Verfassungsgemäß wäre dagegen ein absolutes Rauchverbot in allen Gaststätten. Der Erste Senat begründet das mit den schweren Schäden, die das Passivrauchen auslösen kann. Die Verfassungsrichter zitieren im Urteil unter anderem die Studien des Deutschen Krebsforschungszentrums. Auch wenn es andere wissenschaftliche Aussagen zur Gefahr des Passivrauchens gebe, habe der Gesetzgeber von schweren Gesundheitsgefahren ausgehen dürfen.
Der Schutz der Bevölkerung vor dem Passivrauchen sei ein "überragend wichtiges Gemeinwohlziel", so die Richter. Deshalb sei ein absolutes Rauchverbot in allen öffentlichen Gaststätten verfassungsgemäß. Die dann für alle Wirte geltende Einschränkung der Berufsfreiheit wäre dann verhältnismäßig.
In den betroffenen Ländern und bei den Klägern wurde das Urteil positiv aufgenommen. Unklarheit besteht jedoch über das weitere Vorgehen. "Wir fühlen uns bestätigt, müssen aber nacharbeiten", sagte die baden-württembergische Sozialministerin Monika Stolz (CDU) in Karlsruhe. Die Ministerin machte deutlich, dass sie einer klaren Verbotslösung den Vorzug geben würde: "Je mehr Ausnahmen man macht, desto unklarer und bürokratischer wird ein Gesetz." Allerdings müsse die politische Diskussion der nächsten Monate zeigen, ob im Südwesten ein Gesetz mit den von Karlsruhe angemahnten Ausnahmeregelungen auch für Eckkneipen geschaffen werde.

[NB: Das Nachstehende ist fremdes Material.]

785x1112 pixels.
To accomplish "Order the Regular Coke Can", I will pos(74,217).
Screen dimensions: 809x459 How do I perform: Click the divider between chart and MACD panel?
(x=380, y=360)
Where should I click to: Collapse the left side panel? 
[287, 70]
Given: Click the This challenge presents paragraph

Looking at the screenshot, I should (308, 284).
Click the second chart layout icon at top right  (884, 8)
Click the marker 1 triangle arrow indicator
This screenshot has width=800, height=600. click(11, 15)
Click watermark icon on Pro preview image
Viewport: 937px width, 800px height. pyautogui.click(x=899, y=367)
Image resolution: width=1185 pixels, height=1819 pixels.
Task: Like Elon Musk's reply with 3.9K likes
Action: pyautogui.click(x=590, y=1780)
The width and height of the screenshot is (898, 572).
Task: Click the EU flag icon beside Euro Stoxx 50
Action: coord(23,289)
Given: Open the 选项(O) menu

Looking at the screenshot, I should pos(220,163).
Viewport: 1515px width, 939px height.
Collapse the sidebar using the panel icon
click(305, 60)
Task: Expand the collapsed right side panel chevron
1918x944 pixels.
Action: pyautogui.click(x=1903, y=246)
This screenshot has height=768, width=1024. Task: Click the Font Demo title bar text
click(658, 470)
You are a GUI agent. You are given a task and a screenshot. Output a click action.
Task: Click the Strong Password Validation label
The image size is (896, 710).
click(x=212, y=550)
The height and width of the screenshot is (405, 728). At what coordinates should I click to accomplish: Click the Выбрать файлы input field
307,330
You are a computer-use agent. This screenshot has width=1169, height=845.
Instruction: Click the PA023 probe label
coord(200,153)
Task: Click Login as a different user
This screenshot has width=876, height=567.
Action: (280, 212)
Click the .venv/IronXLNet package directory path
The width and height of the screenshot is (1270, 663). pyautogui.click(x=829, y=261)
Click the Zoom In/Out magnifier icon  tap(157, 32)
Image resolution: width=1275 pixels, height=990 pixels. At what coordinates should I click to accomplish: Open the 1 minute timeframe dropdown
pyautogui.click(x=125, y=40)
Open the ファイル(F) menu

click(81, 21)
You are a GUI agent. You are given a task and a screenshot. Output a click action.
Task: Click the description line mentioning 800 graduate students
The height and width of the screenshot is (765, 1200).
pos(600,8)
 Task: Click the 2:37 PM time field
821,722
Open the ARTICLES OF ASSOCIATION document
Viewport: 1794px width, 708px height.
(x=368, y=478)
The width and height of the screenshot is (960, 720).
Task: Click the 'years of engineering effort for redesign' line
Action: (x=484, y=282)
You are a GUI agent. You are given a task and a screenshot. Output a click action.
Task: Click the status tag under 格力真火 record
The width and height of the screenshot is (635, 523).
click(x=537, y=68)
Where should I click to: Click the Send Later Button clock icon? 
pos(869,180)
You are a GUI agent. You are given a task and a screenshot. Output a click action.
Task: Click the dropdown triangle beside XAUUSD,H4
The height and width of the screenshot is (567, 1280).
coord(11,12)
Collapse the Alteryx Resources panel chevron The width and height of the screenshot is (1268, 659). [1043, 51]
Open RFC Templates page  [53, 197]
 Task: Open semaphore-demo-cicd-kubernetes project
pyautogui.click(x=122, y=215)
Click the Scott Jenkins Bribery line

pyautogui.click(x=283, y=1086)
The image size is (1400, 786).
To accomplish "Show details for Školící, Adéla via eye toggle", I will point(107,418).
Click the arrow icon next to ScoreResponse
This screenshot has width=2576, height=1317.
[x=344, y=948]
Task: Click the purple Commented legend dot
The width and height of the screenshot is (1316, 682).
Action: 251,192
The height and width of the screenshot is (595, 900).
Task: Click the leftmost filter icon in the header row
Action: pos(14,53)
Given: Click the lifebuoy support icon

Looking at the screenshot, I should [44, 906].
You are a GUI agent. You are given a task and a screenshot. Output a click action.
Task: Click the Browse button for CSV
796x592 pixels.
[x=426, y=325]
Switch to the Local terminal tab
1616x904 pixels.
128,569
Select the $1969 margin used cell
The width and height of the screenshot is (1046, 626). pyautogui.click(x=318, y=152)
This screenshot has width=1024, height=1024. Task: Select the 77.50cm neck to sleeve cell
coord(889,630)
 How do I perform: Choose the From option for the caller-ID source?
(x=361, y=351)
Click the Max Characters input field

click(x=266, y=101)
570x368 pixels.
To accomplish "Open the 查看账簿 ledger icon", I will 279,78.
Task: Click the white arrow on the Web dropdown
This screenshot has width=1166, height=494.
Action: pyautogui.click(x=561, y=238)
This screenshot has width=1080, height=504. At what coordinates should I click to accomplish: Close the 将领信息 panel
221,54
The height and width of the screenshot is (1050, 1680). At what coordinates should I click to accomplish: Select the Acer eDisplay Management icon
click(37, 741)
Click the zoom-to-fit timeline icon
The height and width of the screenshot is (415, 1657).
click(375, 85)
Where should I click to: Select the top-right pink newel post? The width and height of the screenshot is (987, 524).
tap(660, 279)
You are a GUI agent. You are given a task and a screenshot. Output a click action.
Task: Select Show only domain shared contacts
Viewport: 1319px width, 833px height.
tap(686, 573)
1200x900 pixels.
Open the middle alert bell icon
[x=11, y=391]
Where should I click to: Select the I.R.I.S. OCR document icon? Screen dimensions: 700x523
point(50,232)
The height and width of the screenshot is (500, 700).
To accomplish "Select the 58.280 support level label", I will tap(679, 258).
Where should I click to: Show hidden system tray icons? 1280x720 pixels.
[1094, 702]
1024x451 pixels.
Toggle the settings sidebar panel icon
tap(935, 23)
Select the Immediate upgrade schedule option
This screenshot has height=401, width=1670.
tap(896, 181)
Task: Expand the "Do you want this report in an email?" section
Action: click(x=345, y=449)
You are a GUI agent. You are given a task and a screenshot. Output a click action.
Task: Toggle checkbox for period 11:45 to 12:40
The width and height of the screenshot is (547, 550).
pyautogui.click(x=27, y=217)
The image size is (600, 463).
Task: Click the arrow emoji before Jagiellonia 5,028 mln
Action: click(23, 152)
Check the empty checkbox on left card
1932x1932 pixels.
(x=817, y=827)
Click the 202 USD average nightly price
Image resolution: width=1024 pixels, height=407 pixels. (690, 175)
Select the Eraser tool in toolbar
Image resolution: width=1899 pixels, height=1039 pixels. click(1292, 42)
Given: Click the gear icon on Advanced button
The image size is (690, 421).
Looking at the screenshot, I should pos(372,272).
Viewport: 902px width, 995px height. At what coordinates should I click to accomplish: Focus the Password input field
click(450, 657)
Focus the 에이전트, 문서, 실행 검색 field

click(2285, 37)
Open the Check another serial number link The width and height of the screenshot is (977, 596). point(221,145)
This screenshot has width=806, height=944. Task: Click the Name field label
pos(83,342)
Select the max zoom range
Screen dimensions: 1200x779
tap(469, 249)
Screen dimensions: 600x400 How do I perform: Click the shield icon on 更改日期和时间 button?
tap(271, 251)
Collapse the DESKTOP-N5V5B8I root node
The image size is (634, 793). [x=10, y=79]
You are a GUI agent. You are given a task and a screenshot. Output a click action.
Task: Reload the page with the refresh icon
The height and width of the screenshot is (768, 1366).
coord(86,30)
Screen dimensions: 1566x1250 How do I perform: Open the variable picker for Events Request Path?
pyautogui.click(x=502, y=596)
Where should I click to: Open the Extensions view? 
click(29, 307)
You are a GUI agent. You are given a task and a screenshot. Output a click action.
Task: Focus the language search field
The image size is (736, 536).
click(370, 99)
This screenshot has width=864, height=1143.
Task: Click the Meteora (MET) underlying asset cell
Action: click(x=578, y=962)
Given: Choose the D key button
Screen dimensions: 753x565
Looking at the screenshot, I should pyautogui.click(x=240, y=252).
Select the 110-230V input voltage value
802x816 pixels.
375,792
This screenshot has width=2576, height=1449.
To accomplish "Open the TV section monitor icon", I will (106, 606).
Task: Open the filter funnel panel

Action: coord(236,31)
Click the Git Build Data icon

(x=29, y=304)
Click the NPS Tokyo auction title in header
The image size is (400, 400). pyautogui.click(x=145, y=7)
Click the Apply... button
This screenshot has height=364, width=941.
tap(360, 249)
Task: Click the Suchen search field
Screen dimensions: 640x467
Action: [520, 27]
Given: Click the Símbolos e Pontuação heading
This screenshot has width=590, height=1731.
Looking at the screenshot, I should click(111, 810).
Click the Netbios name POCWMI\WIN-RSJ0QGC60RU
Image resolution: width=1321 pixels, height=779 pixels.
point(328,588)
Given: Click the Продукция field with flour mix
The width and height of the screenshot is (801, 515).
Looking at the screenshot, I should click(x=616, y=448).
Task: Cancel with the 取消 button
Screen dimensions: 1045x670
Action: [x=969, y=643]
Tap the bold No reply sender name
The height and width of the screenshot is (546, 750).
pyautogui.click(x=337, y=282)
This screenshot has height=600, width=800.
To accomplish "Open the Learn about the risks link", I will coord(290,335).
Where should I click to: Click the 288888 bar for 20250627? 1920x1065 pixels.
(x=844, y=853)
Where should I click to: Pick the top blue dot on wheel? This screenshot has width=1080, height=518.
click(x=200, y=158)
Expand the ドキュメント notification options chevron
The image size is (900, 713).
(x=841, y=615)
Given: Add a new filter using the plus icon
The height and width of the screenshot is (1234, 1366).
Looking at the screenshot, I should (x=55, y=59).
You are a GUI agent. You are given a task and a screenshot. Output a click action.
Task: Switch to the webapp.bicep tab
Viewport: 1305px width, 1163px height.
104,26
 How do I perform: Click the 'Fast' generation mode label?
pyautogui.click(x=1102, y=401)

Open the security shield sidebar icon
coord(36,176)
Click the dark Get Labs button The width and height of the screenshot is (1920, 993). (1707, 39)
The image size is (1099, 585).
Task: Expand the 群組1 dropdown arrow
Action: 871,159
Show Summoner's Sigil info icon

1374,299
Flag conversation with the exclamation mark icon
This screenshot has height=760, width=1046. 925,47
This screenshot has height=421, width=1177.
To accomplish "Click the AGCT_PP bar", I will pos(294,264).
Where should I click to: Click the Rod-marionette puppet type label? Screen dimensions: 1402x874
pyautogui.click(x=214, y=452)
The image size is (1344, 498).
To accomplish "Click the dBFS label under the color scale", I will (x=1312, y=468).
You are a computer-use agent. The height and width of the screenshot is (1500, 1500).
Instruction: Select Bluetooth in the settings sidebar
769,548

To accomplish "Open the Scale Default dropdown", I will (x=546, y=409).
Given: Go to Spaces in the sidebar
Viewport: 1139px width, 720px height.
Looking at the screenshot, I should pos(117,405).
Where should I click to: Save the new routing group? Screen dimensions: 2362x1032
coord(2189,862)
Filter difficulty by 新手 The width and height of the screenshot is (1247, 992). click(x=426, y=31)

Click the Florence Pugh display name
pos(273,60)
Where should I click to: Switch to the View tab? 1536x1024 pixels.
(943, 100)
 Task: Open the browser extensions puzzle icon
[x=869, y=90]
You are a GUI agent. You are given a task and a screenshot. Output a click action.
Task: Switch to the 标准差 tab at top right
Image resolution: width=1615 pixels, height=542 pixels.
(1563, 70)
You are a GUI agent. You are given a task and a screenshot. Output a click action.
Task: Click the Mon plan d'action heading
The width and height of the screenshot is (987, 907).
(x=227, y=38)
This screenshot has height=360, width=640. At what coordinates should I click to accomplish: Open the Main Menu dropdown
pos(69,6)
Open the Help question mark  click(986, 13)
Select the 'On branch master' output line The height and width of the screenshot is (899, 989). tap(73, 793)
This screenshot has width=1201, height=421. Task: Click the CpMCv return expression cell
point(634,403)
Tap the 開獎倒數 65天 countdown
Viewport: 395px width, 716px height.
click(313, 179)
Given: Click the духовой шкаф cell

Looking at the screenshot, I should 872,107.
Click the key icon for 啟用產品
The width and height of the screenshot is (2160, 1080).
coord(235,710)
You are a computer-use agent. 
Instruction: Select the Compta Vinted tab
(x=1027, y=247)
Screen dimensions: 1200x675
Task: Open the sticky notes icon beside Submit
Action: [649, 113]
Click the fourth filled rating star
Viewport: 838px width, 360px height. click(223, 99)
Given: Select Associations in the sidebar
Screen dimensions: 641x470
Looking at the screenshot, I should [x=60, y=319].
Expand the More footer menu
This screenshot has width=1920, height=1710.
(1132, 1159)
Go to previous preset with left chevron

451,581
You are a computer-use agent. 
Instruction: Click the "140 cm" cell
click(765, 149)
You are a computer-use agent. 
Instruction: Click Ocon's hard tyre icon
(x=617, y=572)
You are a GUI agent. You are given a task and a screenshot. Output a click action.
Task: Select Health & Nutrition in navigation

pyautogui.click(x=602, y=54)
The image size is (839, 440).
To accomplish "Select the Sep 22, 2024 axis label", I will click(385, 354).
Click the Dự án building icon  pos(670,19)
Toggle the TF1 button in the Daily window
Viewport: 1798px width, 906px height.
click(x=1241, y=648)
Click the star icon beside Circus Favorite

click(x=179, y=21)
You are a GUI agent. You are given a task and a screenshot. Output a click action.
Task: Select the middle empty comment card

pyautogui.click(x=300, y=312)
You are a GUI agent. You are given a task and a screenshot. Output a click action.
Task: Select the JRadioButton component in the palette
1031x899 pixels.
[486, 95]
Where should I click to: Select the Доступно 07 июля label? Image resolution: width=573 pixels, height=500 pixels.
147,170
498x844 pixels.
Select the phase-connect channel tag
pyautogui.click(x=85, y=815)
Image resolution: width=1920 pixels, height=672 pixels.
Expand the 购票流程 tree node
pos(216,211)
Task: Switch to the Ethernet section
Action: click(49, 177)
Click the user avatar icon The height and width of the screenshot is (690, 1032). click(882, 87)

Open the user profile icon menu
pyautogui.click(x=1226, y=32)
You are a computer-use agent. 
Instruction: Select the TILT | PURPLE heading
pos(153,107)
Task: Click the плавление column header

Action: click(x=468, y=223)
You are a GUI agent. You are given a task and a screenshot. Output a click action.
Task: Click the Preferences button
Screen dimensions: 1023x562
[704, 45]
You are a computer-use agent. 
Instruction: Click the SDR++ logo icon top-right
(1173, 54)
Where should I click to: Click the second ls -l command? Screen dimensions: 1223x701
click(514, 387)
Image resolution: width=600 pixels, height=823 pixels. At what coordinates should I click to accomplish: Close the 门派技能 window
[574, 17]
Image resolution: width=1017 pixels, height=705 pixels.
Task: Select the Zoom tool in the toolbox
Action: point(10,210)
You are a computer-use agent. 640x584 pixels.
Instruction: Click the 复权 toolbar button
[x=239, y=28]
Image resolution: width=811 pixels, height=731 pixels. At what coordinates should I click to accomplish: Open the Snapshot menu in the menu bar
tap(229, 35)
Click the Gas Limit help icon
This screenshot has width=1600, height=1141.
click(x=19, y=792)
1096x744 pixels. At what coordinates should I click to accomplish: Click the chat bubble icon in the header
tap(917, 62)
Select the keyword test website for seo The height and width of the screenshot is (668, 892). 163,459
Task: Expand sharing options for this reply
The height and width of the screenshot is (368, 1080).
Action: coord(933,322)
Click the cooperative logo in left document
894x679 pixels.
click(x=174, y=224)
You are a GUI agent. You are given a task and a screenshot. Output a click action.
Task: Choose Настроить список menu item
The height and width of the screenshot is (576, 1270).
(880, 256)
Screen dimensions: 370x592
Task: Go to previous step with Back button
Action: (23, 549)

Die Drogenbeauftragte des Bundes, Sabine Bätzing, appellierte an die Länder, nun strikte Rauchverbote zu erlassen. "Es ist ein Urteil für den Nichtraucherschutz und gegen Ausnahmeregelungen", sagte sie in Karlsruhe. Das Gericht habe deutlich betont, dass ein absolutes Rauchverbot der richtige Weg wäre, um den Gesundheitsschutz zu gewährleisten. Nun gelte es, die bestehenden Ausnahmen aus den Landesgesetzen zu streichen.
Auch der Berliner Gesundheitsstaatssekretär Benjamin-Immanuel Hoff zeigte sich "sehr zufrieden" mit dem Urteil. Ob es in Berlin weiter Ausnahmen vom Rauchverbot geben werde, müsse die politische Diskussion zeigen.